Contrairement au brut provenant du Moyen-Orient, une grande partie du pétrole africain n’a pas besoin de transiter par des couloirs vulnérables tels que le détroit d’Ormuz, où des événements comme une guerre peuvent paralyser le transport maritime.

Mais des années d’investissements limités ont empêché les producteurs africains d’augmenter leur production suffisamment et assez rapidement pour combler les déficits de l’offre mondiale.
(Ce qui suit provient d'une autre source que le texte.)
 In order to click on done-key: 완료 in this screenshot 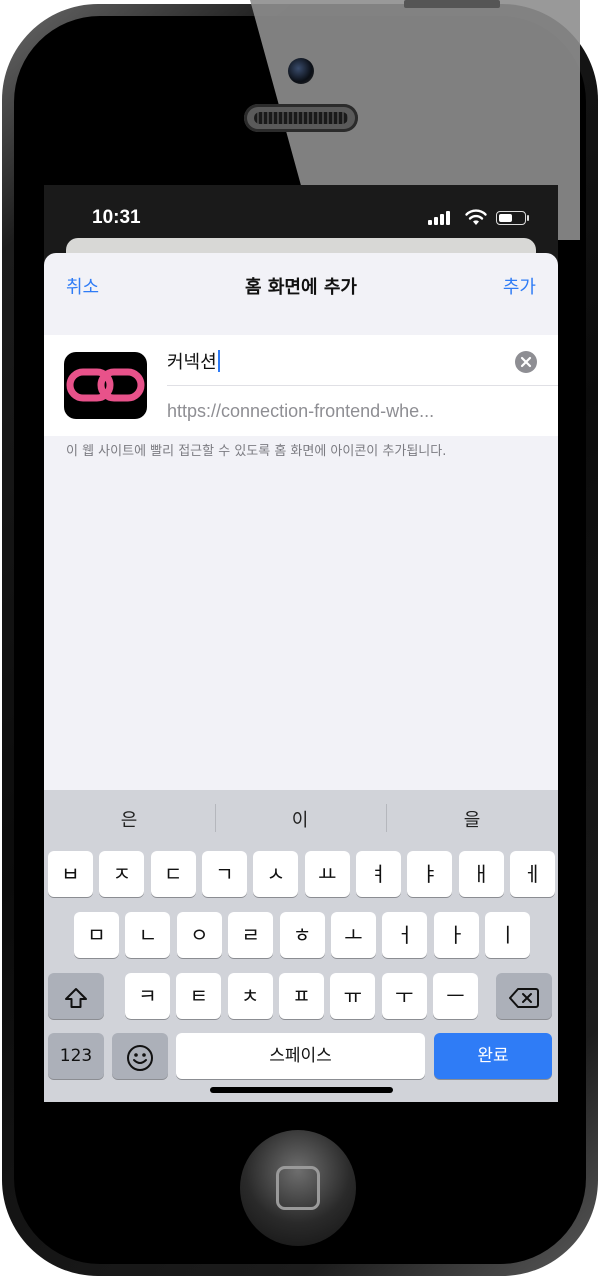, I will do `click(493, 1056)`.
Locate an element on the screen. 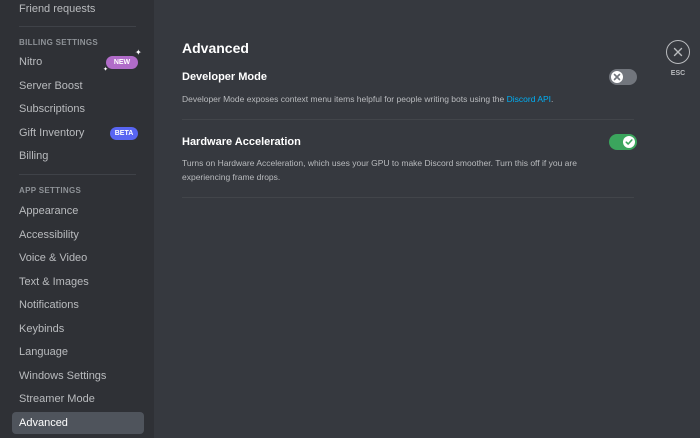  hardware-acceleration-toggle is located at coordinates (623, 142).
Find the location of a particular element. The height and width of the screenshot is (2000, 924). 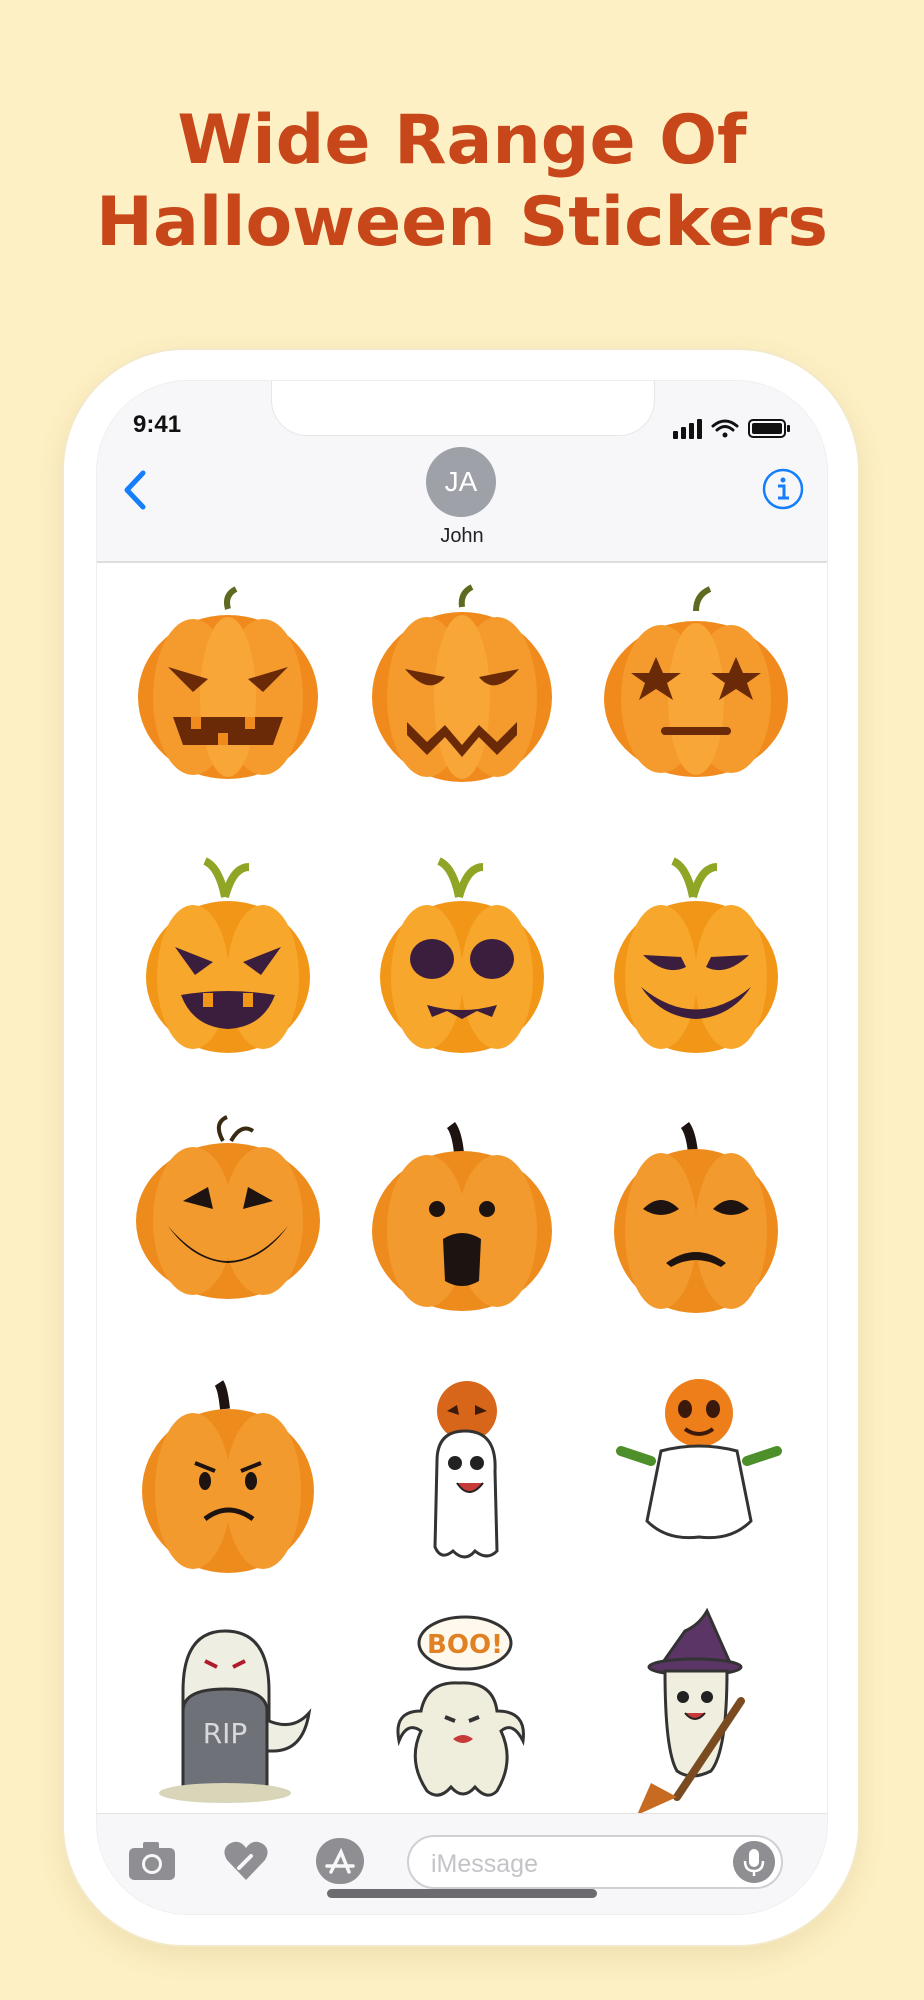

status-icons is located at coordinates (732, 429).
Depuis plus d’une décennie, les prêteurs européens, en particulier, ont freiné le financement des projets pétroliers et gaziers en Afrique, invoquant des préoccupations climatiques.

Cette décision a nui ou gravement retardé des projets en Ouganda, au Mozambique, en Angola, entre autres pays.

Carole Nakhle est experte en énergie et PDG de Crystol Energy. Elle se joint à l’émission pour partager ses réflexions sur la manière dont l’Afrique peut attirer les investissements et redéfinir la dynamique mondiale du pétrole brut.

L'agriculture se prépare à l'impact sur les exportations d'engrais

Le Golfe fournit près de 35 % des exportations mondiales d'urée et 20 à 30 % de l'ammoniac. Jusqu'à 30 % du commerce mondial d'engrais transite par le détroit d'Ormuz, qui est désormais de facto fermé. Ce corridor est également une voie de transit essentielle pour le gaz naturel, un intrant crucial pour la production d'engrais.

L'impact a été immédiat. Les prix de l'urée ont bondi de 19 % pour atteindre plus de 590 dollars la tonne, et continuent de grimper. L'Afrique étant structurellement dépendante des engrais importés, la crise du Golfe fait peser une menace sur les systèmes alimentaires et la sécurité alimentaire.

Zimbabwe : l'essor du tabac entraîne la déforestation

L'augmentation du nombre de producteurs, l'extension des superficies cultivées et l'amélioration du contrôle qualité sont les moteurs de l'essor du tabac au Zimbabwe. Cette année, le pays prévoit de vendre un volume record de 400 millions de kilogrammes de cette culture.

Le succès du tabac a toutefois eu des conséquences néfastes pour l'environnement. Au moins 60 000 hectares de forêt sont détruits chaque année, les agriculteurs abattant des arbres pour faire sécher leur récolte.